**Work request**
Below this line are records; write out exactly the lines from the one containing "Open the Custom URL dropdown arrow" through the one containing "Where should I", with the pictures left out.

**Data for this task**
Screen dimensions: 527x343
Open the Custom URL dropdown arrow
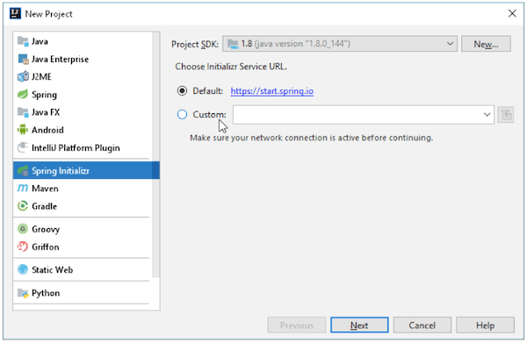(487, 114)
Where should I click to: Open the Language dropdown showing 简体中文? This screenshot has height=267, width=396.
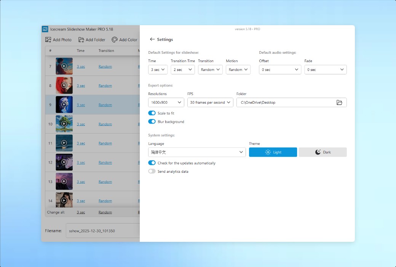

...

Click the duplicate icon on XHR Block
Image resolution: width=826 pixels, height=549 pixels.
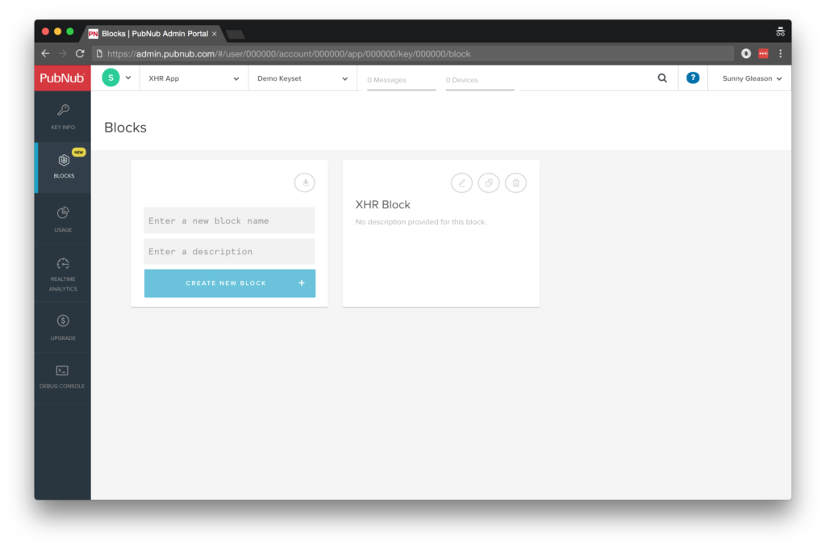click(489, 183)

**Response**
Open the Custom URL dropdown arrow
(487, 114)
Where should I click to: Open the Language dropdown showing 简体中文? This screenshot has height=267, width=396.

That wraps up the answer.